|Fort San Felipe del Morro —or El Castillo San Felipe del Morro in Spanish— is a sixteenth-century citadel that lies on the northwestern-most point of the islet of San Juan, Puerto Rico. For many years, it guarded the entrance to San Juan bay, and defended the city from seaborne enemies. El Morro, which means "promontory", is part of San Juan National Historic Site and was declared a World Heritage Site by the United Nations in 1983.|
Today, El Morro is one of Puerto Rico's main tourist attractions and museums, displaying artifacts that Spaniards, Indians and Africans of that time used. Other exhibits display ship models as well as timelines and historical narratives. Tourists and locals enjoy flying kites in the ocean wind on the acres of grass surrounding the castle. Over two million visitors a year explore these windswept ramparts and pageways.
On the other side of the entrance of the bay, a smaller fort known as "El Cañuelo" supported Fort San Felipe del Morro in defending the entrance to San Juan's bay. During the assault of the city by Francis Drake in 1595, a chain was drawn across the entrance to the bay.
Architecture and construction history
The core structures of El Morro were completed in a forty year timespan in the 16th century, but new structures, embellishments, and restorations were added to the complex over the entire span of its 400 year history.
The fort was begun in 1539 by Spanish settlers to defend the port of San Juan. Its architecture mirrors the style of that century, as evidenced by similar military structures in Cuba, St. Augustine, Florida, Santo Domingo, Dominican Republic, and other South American sites largely occupied by the Spanish in the Age of Exploration. The initial phase of construction was completed in 1589. The structure was named in Honor of King Phillip II of Spain.

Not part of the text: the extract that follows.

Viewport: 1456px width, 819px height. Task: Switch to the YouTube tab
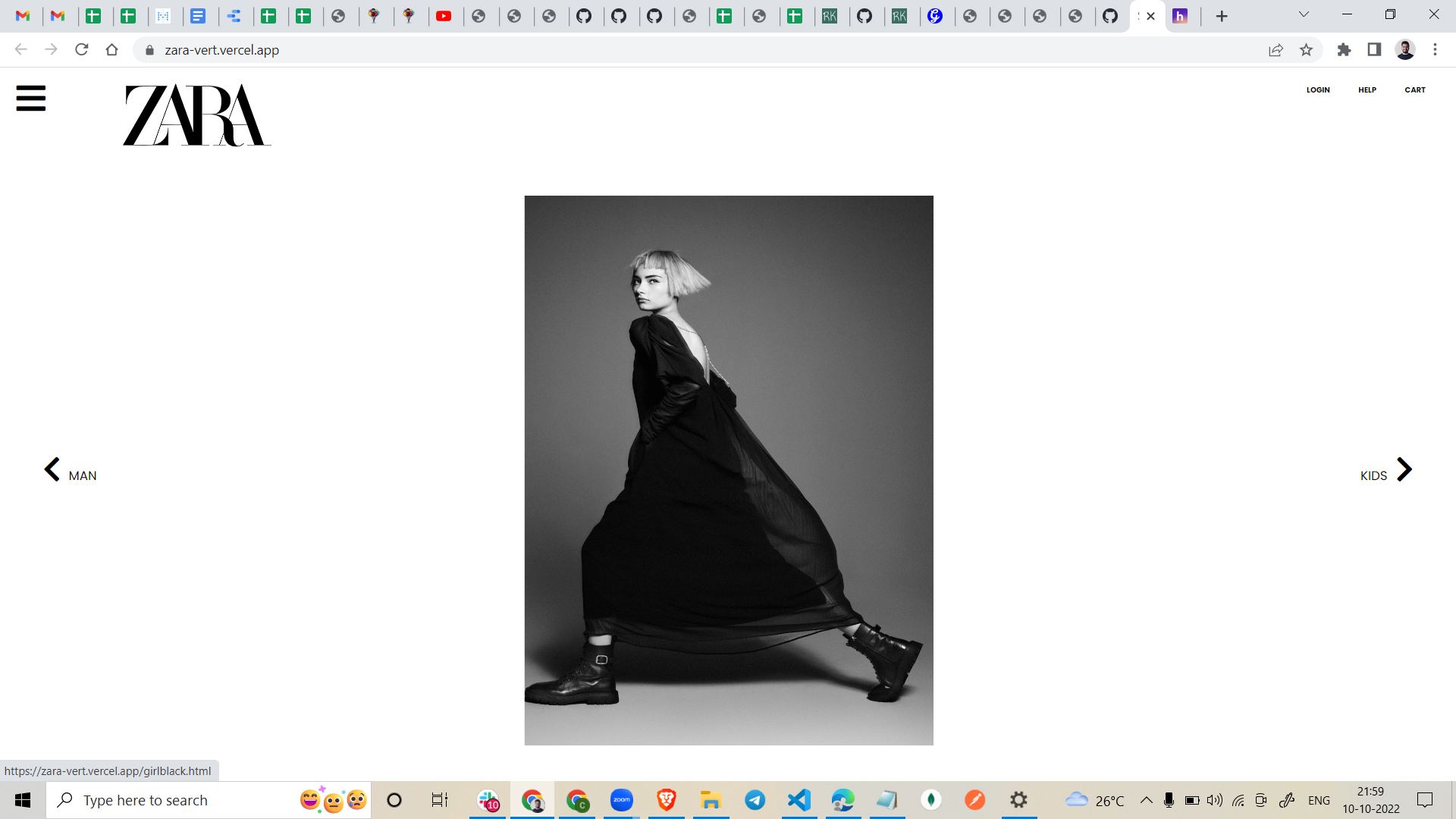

Much of the extant structure, was completed in the late 18th century. This includes much of the 18 foot (5 m) thick walls; six additional levels; and the sentry posts known as garitas. The site was expanded at this time to cover over 70 acres (280,000 m²).
The fort came under United States control after 1898, the green space in front of "El Morro" was used for playing golf by U.S. military officers. During World War II the United States military made another notable addition to the fort by adding a prominent sentry tower in the center of the main fort. This tower is the tallest point on the structure, 180 feet (55 m) above sea level, and flies both the U.S. and Puerto Rican flags.
In 1992 additional historic restorations were performed.